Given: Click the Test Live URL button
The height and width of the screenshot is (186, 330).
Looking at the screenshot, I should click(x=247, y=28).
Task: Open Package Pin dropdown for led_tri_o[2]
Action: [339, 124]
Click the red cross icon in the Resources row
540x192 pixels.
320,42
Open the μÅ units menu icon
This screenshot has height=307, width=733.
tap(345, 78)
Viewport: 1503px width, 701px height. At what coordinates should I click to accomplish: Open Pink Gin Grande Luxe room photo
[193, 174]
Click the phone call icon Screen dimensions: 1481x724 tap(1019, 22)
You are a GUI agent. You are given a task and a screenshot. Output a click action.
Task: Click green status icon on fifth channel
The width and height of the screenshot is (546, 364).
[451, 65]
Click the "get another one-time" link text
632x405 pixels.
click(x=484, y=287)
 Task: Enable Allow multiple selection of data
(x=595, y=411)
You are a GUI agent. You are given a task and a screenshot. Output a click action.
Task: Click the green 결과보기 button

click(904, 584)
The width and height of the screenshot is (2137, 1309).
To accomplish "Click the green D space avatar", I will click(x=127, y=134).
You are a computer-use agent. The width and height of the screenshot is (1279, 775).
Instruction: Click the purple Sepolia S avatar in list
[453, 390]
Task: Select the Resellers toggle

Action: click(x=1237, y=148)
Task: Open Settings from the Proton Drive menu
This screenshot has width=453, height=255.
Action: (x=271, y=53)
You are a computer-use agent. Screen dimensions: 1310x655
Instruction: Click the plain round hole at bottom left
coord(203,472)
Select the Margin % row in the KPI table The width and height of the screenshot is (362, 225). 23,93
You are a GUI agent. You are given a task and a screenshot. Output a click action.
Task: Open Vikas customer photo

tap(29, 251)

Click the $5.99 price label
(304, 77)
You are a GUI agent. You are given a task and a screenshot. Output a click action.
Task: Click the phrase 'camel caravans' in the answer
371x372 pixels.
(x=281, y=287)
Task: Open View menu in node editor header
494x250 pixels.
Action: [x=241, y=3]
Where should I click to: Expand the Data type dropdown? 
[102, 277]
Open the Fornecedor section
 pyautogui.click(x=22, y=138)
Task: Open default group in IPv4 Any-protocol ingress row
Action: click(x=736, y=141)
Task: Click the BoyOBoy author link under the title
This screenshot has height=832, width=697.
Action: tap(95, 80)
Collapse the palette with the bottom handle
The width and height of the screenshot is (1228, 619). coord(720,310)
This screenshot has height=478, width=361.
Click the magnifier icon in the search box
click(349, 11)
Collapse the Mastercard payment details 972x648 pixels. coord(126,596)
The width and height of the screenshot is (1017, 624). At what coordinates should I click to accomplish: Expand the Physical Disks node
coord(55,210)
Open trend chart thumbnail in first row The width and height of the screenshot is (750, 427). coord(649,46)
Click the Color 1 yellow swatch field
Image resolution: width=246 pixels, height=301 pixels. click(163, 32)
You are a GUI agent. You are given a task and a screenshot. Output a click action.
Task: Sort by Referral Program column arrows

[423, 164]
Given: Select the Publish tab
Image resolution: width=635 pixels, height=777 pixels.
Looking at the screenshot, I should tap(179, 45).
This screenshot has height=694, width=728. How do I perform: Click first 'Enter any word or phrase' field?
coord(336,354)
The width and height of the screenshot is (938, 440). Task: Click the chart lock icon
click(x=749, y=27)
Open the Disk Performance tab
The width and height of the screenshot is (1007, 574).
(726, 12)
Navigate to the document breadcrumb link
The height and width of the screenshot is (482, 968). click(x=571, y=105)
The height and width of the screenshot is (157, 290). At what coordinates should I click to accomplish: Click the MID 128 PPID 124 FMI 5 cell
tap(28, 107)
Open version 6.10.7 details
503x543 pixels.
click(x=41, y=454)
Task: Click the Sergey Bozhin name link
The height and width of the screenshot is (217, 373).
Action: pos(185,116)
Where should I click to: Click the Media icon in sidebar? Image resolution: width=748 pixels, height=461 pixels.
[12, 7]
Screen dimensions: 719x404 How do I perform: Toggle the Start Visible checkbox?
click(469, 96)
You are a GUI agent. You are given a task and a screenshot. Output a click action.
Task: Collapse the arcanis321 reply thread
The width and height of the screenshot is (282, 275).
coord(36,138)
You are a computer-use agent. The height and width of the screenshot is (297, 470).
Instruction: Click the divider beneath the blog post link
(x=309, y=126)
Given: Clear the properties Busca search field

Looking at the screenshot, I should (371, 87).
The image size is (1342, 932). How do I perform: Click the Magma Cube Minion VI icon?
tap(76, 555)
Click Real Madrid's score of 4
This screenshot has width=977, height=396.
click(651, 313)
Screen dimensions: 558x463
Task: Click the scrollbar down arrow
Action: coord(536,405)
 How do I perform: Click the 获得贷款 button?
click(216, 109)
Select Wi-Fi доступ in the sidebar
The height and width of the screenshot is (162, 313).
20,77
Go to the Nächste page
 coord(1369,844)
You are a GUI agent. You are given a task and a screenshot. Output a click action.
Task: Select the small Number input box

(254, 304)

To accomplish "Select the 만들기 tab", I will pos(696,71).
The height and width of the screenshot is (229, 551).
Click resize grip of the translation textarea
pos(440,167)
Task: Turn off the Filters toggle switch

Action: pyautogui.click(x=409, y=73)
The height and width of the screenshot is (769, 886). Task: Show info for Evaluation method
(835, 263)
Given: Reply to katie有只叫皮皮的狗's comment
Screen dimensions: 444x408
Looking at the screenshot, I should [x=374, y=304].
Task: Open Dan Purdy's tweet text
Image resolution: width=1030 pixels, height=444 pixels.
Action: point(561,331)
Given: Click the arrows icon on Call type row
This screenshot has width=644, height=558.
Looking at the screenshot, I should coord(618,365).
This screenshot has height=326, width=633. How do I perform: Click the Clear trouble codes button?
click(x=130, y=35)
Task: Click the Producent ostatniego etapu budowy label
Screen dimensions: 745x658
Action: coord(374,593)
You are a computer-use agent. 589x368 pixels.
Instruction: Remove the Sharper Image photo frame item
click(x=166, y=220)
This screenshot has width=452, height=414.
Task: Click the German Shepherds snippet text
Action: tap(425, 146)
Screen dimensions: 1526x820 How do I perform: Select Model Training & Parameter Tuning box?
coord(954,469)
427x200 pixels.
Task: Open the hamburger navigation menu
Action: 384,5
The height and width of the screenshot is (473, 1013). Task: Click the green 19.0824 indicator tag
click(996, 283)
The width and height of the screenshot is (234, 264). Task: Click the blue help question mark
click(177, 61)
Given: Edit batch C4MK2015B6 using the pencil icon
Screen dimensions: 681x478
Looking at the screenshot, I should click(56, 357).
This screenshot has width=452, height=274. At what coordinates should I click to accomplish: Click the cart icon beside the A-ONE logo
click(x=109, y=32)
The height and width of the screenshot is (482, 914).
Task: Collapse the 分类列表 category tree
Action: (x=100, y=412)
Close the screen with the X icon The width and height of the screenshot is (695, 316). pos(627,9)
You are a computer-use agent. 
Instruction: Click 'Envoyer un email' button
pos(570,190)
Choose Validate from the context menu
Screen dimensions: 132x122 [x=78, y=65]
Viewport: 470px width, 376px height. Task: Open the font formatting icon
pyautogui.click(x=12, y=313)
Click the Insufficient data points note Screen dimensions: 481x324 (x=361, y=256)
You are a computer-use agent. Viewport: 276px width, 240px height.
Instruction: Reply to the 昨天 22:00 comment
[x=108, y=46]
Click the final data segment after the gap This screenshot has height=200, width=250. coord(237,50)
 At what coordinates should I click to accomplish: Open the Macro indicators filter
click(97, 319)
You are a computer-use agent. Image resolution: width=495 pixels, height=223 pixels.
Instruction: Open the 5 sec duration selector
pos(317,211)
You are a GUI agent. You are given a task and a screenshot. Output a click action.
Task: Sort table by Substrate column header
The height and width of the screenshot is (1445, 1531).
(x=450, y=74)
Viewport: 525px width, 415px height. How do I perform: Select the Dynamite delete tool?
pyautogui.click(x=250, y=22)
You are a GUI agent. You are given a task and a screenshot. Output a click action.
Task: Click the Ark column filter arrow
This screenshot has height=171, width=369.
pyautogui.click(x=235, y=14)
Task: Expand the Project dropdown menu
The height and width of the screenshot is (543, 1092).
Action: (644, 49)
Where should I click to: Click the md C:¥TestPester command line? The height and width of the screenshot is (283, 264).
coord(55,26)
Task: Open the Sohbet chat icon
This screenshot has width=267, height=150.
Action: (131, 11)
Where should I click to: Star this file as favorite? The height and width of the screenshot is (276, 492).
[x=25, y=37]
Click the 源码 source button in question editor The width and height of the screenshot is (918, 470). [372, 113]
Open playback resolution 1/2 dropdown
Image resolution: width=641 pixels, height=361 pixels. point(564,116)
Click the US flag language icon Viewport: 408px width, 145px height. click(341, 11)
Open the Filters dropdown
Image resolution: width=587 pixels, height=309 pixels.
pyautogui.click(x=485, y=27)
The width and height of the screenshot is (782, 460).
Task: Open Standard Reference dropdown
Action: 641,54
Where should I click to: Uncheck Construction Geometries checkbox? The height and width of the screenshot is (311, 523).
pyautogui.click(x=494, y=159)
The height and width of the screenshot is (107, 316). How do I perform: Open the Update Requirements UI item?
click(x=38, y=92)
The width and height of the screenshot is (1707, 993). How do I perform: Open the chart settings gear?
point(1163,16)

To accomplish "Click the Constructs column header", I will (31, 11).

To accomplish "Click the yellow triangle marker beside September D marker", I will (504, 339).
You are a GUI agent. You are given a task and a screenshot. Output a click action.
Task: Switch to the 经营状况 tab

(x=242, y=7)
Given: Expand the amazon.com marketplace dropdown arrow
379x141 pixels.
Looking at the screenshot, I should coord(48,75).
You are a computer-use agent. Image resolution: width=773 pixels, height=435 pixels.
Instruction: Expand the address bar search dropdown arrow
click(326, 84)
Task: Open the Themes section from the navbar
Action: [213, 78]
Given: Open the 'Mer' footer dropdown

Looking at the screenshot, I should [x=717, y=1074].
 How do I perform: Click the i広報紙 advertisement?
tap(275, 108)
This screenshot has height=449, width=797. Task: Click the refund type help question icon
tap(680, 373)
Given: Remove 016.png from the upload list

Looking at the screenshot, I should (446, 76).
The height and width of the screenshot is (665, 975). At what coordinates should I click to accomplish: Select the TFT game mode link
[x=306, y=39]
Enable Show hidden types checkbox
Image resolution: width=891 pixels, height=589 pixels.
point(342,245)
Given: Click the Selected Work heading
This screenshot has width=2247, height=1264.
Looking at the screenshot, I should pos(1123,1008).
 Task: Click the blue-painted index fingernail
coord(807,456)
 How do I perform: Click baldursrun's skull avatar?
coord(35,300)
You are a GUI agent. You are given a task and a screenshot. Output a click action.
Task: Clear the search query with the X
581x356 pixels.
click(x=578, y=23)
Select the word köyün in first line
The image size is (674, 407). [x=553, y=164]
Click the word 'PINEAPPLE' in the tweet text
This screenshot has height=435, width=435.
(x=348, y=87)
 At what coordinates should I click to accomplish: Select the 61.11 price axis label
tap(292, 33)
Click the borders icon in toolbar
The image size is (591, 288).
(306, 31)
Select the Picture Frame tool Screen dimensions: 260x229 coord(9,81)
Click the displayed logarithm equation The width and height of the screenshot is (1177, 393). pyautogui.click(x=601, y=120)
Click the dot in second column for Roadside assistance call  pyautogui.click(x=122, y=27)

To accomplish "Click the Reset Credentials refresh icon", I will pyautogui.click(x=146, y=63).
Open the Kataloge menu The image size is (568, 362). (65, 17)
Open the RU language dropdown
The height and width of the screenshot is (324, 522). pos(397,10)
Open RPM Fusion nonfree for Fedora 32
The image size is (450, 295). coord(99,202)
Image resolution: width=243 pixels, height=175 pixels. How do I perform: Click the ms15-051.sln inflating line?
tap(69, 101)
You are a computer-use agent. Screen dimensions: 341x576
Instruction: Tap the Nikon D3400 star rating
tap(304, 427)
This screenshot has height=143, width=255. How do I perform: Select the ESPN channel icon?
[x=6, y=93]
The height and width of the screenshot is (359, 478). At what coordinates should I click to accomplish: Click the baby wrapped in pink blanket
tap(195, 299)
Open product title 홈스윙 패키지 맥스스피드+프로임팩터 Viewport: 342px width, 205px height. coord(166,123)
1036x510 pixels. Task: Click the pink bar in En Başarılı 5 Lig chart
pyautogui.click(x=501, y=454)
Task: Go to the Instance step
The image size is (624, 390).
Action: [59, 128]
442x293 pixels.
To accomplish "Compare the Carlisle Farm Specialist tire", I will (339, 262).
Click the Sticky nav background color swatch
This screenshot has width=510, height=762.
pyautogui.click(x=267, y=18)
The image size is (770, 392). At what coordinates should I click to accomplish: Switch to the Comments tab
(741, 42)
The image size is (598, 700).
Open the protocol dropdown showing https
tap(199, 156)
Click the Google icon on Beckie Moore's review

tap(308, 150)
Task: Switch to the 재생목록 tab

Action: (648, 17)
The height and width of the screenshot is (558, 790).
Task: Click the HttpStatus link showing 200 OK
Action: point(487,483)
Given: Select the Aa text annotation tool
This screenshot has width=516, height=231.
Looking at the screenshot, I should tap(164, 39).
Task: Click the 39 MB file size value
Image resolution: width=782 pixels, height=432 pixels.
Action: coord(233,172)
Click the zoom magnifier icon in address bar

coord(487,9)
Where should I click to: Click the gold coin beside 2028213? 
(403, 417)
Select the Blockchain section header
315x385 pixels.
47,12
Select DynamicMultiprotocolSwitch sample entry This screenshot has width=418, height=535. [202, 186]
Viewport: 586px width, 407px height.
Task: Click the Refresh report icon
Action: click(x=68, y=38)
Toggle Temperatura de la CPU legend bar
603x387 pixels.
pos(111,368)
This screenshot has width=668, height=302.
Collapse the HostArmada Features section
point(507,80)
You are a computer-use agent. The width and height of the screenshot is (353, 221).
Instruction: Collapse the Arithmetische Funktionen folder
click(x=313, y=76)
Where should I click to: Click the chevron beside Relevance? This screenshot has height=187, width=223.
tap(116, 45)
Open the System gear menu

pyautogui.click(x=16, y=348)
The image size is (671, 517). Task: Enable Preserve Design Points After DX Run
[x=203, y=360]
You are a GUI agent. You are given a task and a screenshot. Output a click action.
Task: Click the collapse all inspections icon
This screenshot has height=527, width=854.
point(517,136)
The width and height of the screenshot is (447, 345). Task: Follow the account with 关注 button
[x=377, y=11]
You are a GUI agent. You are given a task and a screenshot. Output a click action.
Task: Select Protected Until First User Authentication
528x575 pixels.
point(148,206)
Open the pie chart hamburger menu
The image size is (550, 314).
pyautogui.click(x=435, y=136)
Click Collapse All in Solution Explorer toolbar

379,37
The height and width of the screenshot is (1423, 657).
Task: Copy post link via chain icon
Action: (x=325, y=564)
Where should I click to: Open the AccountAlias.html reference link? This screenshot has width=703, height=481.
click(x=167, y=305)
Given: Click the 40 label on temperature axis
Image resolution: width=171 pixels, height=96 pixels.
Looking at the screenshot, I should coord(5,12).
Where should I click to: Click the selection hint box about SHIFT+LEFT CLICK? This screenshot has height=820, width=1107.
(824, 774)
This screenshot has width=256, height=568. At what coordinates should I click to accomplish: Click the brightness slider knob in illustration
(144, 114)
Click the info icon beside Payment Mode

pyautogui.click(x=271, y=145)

━━━━━━━━

▶ Your objective
From the records above, pull out every line containing the word "editor".

▶ Worked solution
Task: Open View menu in node editor header
Click the 源码 source button in question editor The width and height of the screenshot is (918, 470). [372, 113]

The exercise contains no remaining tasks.